She herself had never so much as stepped inside Morningford Cottage for any of the raucous parties that had become famous—or infamous—as regular campus bacchanalias full of both rowdy drunkenness and invaluable professional connections. No doubt, if she ever had attended any of those events, she would have met her husband's own former man-of-business there, Shaw's proud college education leading to his acquaintanceship with Morningford in the first place. However, even if Margaret had had any time to spare from her all-important studies, its current occupant had pointedly excluded her from the invitations he issued to every one of their male colleagues and older college alumni.
Even so, she knew the elegant, round-roofed stone building all too well. She'd had to walk past it every day for years, and she'd seethed over the perfection of it every time. The elegant, twice-pillared, and round-roofed stone house sat conveniently located between the college library and the tall classroom building where most professors kept their offices...and, unlike either of those two edifices now, its windows glowed brightly through the darkness as she and Lord Riven alighted from his traveling carriage. As directed by Margaret, they'd drawn up behind a tall hedge, safely out of sight.
It was impossible for her not to feel the contrast.
After all the years she'd spent gritting her teeth, enduring his taunts, and refusing to give in to his loud-mouthed bullying, Gerald Morningford now sat, smug in victory, with the Rose of Normandy in his hands at the very heart of the ancient college and traditions that he'd always taken as his due. As ever, all the money he'd inherited was freely at his disposal for all sorts of criminal bribery and mischief. Meanwhile, where was Margaret? Robbed of even the limited access she'd once had to her own funds and pathetically lurking —there was no other phrase for it—behind a shadowy hedge like a thief in the night, with no right to be here at all .
A branch of the hedge snapped off in her clenched hand and made her startle. She dropped it swiftly to the grass as mud squished even higher up the tall and solid heels of her traveling boots.
"Careful." Lord Riven set one big hand lightly against her back.
A week ago, that movement would have made her startle once again; now, she drew strength from its steadying reminder and the pleasantly prickling sensation of his closeness, which shortened her breath in a terribly addictive way.
She was not alone or lost here, after all. For the first time in her life, she had a true partner by her side, and once they reclaimed what had been stolen from them, she would be able to resume her rightful place here with her head held high.
Some odd discomfort niggled at the back of her mind at that reassurance, but this was no time to give in to doubts. Chin up, she strode across the damp grass to Morningford Cottage, ignoring the longer official pathway, and took confident hold of the front doorhandle.
Naturally, it refused to turn. Growling, Margaret turned to her much larger husband. "Are you strong enough to break this door down?"
He shrugged. "Perhaps, but I wouldn't be able to enter the house afterwards. If you recall, I am held under a code."
"Ugh." Of course . As per the Bosworth Accords, vampires were not allowed to enter any mortal residence without an invitation. " I could invite you once I was inside," Margaret pointed out.
Lord Riven looked pained. "That might suffice—with an extraordinarily lenient judge—but have you considered trying a tediously obvious strategy first?" As she gazed back at him in confusion, his lips quirked. "Here." Stepping up to her side, he rapped on the door, producing two loud, authoritative knocks.

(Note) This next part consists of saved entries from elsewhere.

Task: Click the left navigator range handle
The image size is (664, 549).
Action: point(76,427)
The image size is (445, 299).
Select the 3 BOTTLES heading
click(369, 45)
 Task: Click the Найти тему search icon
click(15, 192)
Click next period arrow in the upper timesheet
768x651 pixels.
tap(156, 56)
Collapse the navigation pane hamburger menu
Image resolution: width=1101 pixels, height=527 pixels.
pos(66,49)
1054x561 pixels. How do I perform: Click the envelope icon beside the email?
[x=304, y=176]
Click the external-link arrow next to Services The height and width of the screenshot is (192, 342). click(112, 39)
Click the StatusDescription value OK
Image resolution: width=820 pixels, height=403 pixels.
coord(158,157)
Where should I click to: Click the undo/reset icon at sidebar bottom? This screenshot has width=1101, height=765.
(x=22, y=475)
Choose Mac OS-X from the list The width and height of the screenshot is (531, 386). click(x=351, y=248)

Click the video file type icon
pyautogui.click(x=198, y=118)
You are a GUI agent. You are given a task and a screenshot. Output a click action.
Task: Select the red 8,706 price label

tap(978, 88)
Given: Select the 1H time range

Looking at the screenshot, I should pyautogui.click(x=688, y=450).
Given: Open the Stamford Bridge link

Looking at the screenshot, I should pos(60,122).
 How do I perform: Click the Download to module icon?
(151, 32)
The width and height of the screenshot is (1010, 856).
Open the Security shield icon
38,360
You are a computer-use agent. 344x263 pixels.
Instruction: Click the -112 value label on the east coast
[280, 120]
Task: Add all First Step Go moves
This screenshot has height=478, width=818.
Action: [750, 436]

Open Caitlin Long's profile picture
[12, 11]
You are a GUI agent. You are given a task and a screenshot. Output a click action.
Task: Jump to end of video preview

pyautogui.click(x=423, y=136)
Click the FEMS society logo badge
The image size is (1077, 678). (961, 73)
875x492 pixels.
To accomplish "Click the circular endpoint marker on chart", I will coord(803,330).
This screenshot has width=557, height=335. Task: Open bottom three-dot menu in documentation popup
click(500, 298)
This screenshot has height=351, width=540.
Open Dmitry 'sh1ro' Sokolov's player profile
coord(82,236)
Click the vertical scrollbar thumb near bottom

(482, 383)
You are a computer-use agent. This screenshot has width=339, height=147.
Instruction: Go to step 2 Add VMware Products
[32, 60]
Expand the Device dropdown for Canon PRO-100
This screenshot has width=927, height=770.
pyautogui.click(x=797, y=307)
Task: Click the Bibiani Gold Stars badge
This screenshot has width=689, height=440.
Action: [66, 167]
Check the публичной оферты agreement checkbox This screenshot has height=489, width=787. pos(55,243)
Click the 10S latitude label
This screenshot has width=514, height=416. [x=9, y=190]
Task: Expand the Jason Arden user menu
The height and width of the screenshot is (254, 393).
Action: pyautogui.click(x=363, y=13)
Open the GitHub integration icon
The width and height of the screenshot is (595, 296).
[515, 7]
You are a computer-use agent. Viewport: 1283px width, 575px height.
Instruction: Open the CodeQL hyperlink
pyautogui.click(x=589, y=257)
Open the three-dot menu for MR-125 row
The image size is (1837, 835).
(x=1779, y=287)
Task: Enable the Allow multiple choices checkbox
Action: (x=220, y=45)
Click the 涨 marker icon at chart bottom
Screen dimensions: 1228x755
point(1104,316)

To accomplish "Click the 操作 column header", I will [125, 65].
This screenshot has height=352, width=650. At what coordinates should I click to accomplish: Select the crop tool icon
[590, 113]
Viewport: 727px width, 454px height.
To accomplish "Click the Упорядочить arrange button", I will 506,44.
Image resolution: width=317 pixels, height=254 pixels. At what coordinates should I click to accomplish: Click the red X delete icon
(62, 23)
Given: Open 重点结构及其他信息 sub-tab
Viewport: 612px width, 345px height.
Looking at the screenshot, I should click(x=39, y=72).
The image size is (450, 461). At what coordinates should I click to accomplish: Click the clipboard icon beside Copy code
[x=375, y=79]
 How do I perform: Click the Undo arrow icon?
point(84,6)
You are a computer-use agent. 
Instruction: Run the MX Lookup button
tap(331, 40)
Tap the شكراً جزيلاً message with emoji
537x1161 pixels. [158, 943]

Footsteps sounded from within a moment later, and Lord Riven smiled down at her with disconcerting tenderness. "You see? I do have some uses after all."
Before she had the chance to recover from that smile—much less summon the retort that he deserved—the door of the cottage was yanked wide open.
Gerald Morningford stood revealed in the doorway, glaring out at her with bloodshot eyes. His brown hair looked shockingly greasy and disheveled in the low light of the entryway, his face was covered by unexpected stubble, and the combined stinks of alcohol and sweat rose from his rumpled clothing to make her nose wrinkle. " You !" he spat. "I should have known. Have you come to lord it over me?"
"I...beg your pardon?" Margaret glanced back at her husband for assistance—was she missing something obvious again?—but received in return a look of equal confusion.
"Oh, just come in. You may as well, at this point!" Turning his back on them both and leaving the front door open, Morningford stomped sulkily down the short and narrow entryway, then took a lurching turn to the right.
Margaret hurried after him, and Lord Riven—having been formally invited—followed after, closing the door firmly behind them.
Much to her own chagrin, Margaret had found herself wondering, more than once in the past, exactly what the inside of Morningford Cottage might look like. Would it be full of priceless antiques gathered by the college founder? Private notebooks full of fascinating research never shared with the official college library? Or would the loutish current resident have filled it to the brim with lewd paintings and sculptures?
As it transpired, the gaslamp-lit parlor he led them to was filled largely with trays of half-eaten, abandoned food and scattered paperwork, ranging from pages of freshly-scribbled notes to what looked appallingly like recently-wine-stained ancient documents. Margaret was so horrified by Morningford's inappropriate treatment of research materials that it took her a long moment before she finally noticed, hidden in the midst of all that chaos, the fist-sized, dark red garnet that sat nearly camouflaged atop the patterns of the carpet.
Her breath stopped as everything else fell away from her field of vision.
The Rose of Normandy .
It was, of course, no polished and glittering piece of modern jewelry but a roughly-cut, ancient gemstone. Some of its facets looked deceptively plain in a dull, near-brownish red, while others, smoother and brighter in their color, gave off an eerie but unmistakable glow. More than one of the facets, in their various fractures and gradations, gave the illusory impression of hidden depths, as if other worlds lurked deep within it.
Of course, in their own fashion, they did—and the power of all those waiting possibilities drew Margaret in a lunging step forward across the littered floor, heedless of the detritus that crunched beneath her sturdy boot heels. A buzzing sensation reverberated through the air and vibrated against her skin like a warning of imminent lightning or thunder, rumbling too deep for any mere human to hear.
"Take care, my dear," her husband said softly behind her...
Just as Morningford let out a contemptuous snort. "You see? It's utterly useless."
At that, even in the grip of breathless passion, Margaret stopped and turned to gape in disbelief. "I beg your pardon?" she demanded.
Morningford scooped up an open bottle from a side table and took a long, sloppy swig, while Lord Riven looked on with open distaste. "Oh, yes. All those centuries of wild stories... All my ancestors' promises of what could happen when we finally tracked it back down for our own use... All those wasted bloody years I spent watching you take everything that should have been mine... And what for?"
He gave a bitter laugh as he gestured with the hand that held the bottle, heedless of the drops that flew across the room to spatter across priceless documents and make Margaret cringe. "They were all wrong! And so were you, for all your smugness. This rock may have worked miracles in the past, but it's long since lost all of its powers. It won't do a thing for anyone anymore!"
"It has not lost any of its danger," Lord Riven said through his teeth.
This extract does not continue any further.